Employers can derail confusion by surveying their employees about voluntary products and educating them well before new options are rolled out to the workforce. Employees who become part of the decision-making process are more likely to welcome the introduction of voluntary benefits as a chance to customize their coverage to fit their needs. A survey may uncover the desire to add certain coverages, such as hospital confinement/medical bridge, critical illness, long-term care, identify theft and additional life, and short- and long-term disability beyond what may be provided by the employer.
The next course of action is a robust open enrollment process that educates employees. The key is to deliver product information in consumable portions. A fire hose of benefits information is not going to help the employee, and it’s probably going to be a waste of time for the employer – a lot of effort for little gain.

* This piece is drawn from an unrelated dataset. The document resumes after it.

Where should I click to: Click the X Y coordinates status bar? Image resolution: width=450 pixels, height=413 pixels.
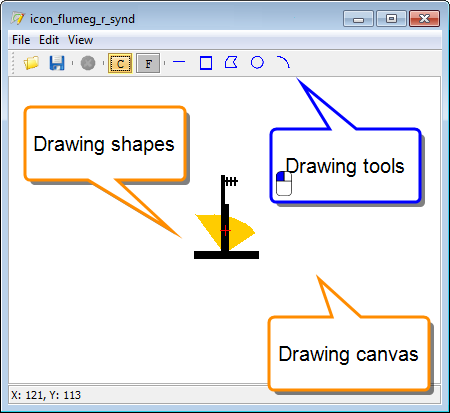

However, there are tried and true communication techniques that can help to make open enrollment with voluntary benefits a smooth process. It begins with branding voluntary products as new, customizable options for employees. Once they understand and begin to wrap their head around the options, they’ll often get excited about the possibilities. From there, it’s important to design a communications plan that reaches out to employees early and often. Starting a “drip campaign” early and creating a continuing flow of information can help a voluntary program to take hold.
Admittedly, that sounds like a lot of work. But here’s some good news.
As voluntary benefits have increased in popularity, carriers have started to help their customers roll out new programs. To a certain extent, they’re looking to differentiate their offering from the rest of this increasingly competitive marketplace. However, for employers this has led to a growing number of options to help them sell voluntary benefits, including technology platforms, wellness incentives and commissions. In other words, tools that can help employees. These enhanced enrollment capabilities offered by carriers can help employers to hold their employees’ hands through the education process and into open enrollment.
As they ask employees to consider a new way of doing things, it’s important for employers to embrace new communications strategies ahead of open enrollment. Communicating new benefits options in the same old way runs the risk of leaving employees dissatisfied and unsure of how to proceed. But communications approaches can highlight the opportunity for employees, help to gain their acceptance, and be beneficial for the entire organization.
It’s important to provide multiple channels of choice to meet the needs of the entire workforce. Benefits administration technology can be a valuable tool for this purpose. Technology provides participants with plan information they need in a format they can read and absorb at their own pace. Many benefits administration websites create a personal, interactive experience to help increase employee engagement and comprehension of information. Additional communication channels, such as voicemail, email blasts and text messaging, are effective tools to communicate enrollment information for both the core plan and voluntary options.
If your organization decides that providing voluntary benefits is the right fit for your employee population, it’s important to present the program in a way that will help it to succeed. Using an integrated open enrollment strategy that focuses heavily on employee-centric communications is often the best way to ensure that success.